The findings moderately align with previous research using population-based data that demonstrated a protective effect of larger social networks (Cornwell & Waite, 2009). Specifically, the current findings suggest that the buffering effect of larger networks on mental wellbeing may extend to individuals in rural and resource-poor areas, but this effect is attenuated after perceptions of social cohesion are considered. Though previous research has demonstrated positive associations between having people to talk with about personal topics and mental health (Latkin & Knowlton, 2015), we found no evidence of this. Similarly, the current study did not find significant associations between gender similarity within networks and mental wellbeing, in contrast to previous work (Platt et al, 2014; Rice et al., 2012).

In addition to patterns related to social network characteristics, the study also found that individuals who were older, and those who reported higher levels of perceived social cohesion experienced better mental wellbeing, though these effects dissipated after controlling for social network characteristics.

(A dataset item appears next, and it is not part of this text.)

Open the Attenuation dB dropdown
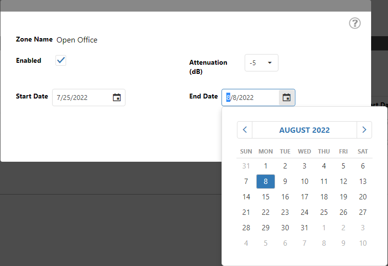388x266 pixels. 261,63
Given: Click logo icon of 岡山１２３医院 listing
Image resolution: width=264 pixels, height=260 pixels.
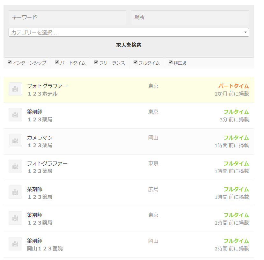Looking at the screenshot, I should coord(15,244).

Though social cohesion has been previously linked to mental wellbeing (Williams et al., 2020), this association lost statistical significance once adjusted for social network size. It should be noted that the social networks elicited in the current study were specific to the local area, and it is possible that measures of networks that extend beyond the community may: 1) not dampen the effect of social cohesion, and 2) remain significantly associated with mental wellbeing even after accounting for social cohesion. Taken together, findings from the study suggest that social relationships are linked to mental wellbeing in rural areas, but both quantity (e.g., network size) and quality (e.g., social cohesion) of relationships are important.

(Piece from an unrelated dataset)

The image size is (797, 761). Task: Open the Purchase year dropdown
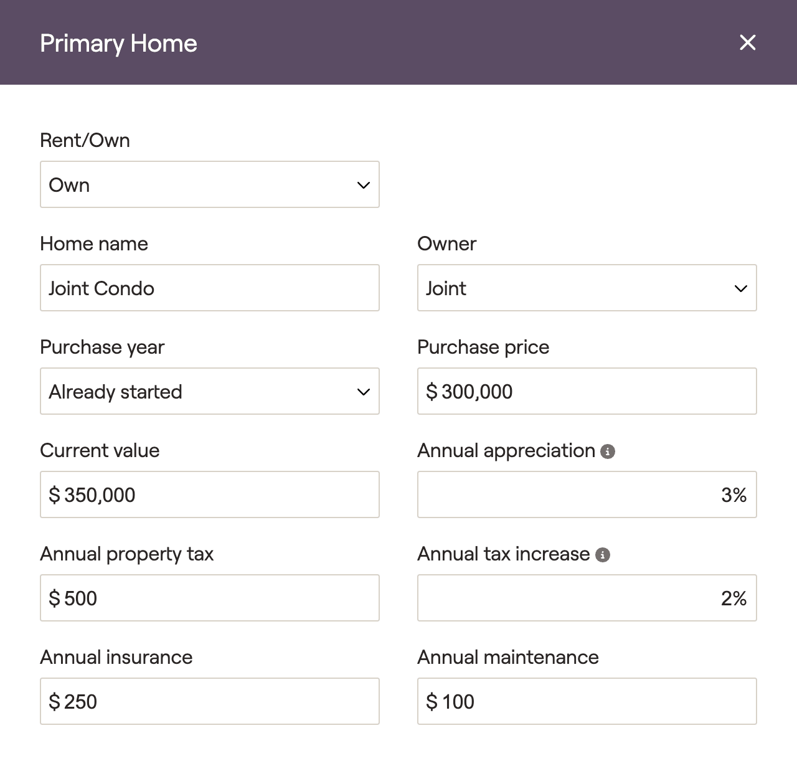209,392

Several limitations of the study must be recognised. First, the current sample size is relatively small; a restriction of the full study design. A larger number of participants would enable more complex analyses and more precision in the estimates. Second, participants were limited to naming at most eight members of their social network. More comprehensive documentation of social networks is needed to further explore the associations discovered, but is more time consuming for researcher and participant. Third, the study is cross-sectional in nature, precluding the analysis of changes to social networks and mental wellbeing over time. However, for the purposes of the current study, cross-sectional data were sufficient to assess the patterns through which social connections were associated with mental wellbeing. The limited sample restricts the number of potential control variables, as does the relatively homogeneous population – for example, we do not consider individual income or measures of wealth. Lastly, and perhaps most critically, the current study is limited by a very small number of characteristics gathered about each social connection (e.g., gender), and information on the connections between the social ties was not collected. Future research should aim to collect a more comprehensive set of data regarding participants’ social connections, which would allow for more detailed aspects of networks (e.g., network density) to be considered alongside the network characteristics featured in this study.

Despite these limitations, the study makes an important contribution to research on rural wellbeing by providing novel insight into the social network characteristics of individuals living in a rural and resource poor community, and begins to explore how these characteristics relate to mental wellbeing. Findings from the study suggest that those seeking to improve mental wellbeing in rural and resource poor settings should consider social network size when developing, rolling out, and evaluating interventions. Further, providing community space and activities that encourage social engagement (e.g., community hubs) may foster wider social connectivity and cohesion, and in turn, better mental wellbeing.